Prefácio
Este é um livro sobre a linguagem de programação OCaml e sobre o paradigma de programação funcional. Não faz tanto tempo, o autor de um livro como este teria de gastar um número muito maior de palavras justificando para o leitor por que ele deve empreender um esforço para sair da sua zona de conforto e aprender um novo paradigma.
Hoje em dia, essa tarefa é muito mais fácil, quando consideramos as tendências atuais no universo do desenvolvimento de software. Cada vez mais, a indústria de software se convence das vantagens do paradigma funcional, e muitas das novas e promissoras ideias sobre programação que apareceram nos últimos anos vieram da comunidade da programação funcional.
A Orientação a Objetos (OO) ainda é dominante e continua sendo amplamente usada, mas parece um pouco estagnada: poucas novas ideias parecem estar surgindo desse paradigma. A maior parte das novidades nas novas versões de linguagens populares, como Java, C# e C++, tem inspiração funcional.

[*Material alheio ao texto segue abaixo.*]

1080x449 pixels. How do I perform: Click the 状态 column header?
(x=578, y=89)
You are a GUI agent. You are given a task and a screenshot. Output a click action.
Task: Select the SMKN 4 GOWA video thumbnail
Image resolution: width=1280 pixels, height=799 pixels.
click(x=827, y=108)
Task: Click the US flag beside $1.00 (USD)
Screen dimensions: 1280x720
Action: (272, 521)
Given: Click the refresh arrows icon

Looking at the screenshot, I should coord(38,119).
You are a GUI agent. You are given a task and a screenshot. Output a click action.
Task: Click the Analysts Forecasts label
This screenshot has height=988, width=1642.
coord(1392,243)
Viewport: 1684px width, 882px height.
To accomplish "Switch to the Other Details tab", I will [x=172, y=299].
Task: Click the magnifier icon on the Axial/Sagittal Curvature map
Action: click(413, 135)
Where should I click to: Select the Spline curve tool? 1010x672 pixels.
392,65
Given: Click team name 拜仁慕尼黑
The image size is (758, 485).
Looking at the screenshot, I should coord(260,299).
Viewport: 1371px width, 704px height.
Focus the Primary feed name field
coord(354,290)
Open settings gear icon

Um exemplo são os lambdas (funções anônimas que geram closures) adicionados na versão 8 do Java e no padrão C++11. A cada nova versão, o JavaScript ganha mais e mais características funcionais. Os dois principais ecossistemas para aplicações gerenciadas, as plataformas Java e .NET, ambos possuem uma ou mais linguagens primariamente funcionais de crescente popularidade; Scala e Closure no caso da plataforma Java, e F# em .NET. F# começou basicamente como uma versão de OCaml para a plataforma .NET.
Novas linguagens como a Rust, criada pela Mozilla, a Swift, criada pela Apple, e a Hack, criada pelo Facebook, carregam também uma grande influência funcional. Por sinal, o compilador de Hack é escrito em OCaml. Para programadores que desejam se manter atualizados e em contato com as boas práticas da indústria, fica cada vez mais difícil evitar a programação funcional.
Entretanto, embora já exista um bom número de livros sobre linguagens funcionais disponíveis em inglês, tanto livros mais acadêmicos quanto mais práticos, as opções na língua portuguesa ainda são escassas. Este livro procura preencher essa lacuna, mas de forma menos acadêmica e mais pragmática.
A forma mais prática de aprender um paradigma é se aprofundando em uma linguagem importante desse paradigma. Daí este livro, OCaml: programação funcional na prática.
Por que "na prática"?
Muitos livros sobre programação funcional são livros-textos criados para serem material didático em disciplinas sobre programação funcional ou paradigmas de linguagens de programação. Isso não é um problema em si; muitos desses livros-textos são excelentes e valem a pena serem lidos. Entretanto, eles frequentemente incluem tópicos que, embora sejam interessantes, não são essenciais para quem quer programar em uma linguagem funcional.
Um exemplo é falar sobre o lambda-cálculo, que é o fundamento teórico das linguagens funcionais; é um tópico interessante, mas não necessariamente essencial para programadores iniciantes no modelo. Por outro lado, existem características de OCaml que não são tradicionais nos cursos sobre programação funcional, mas que são frequentemente usadas na prática pelos programadores; dois exemplos são os parâmetros rotulados e as variantes polimórficas.
Este livro é prático porque foi escrito pensando no leitor como um programador interessado em OCaml e no paradigma funcional, não necessariamente um aluno de algum curso. A intenção é equipar o leitor para ler código escrito pela comunidade da linguagem e para criar projetos de seu interesse em OCaml, além de mostrar seus princípios fundamentais.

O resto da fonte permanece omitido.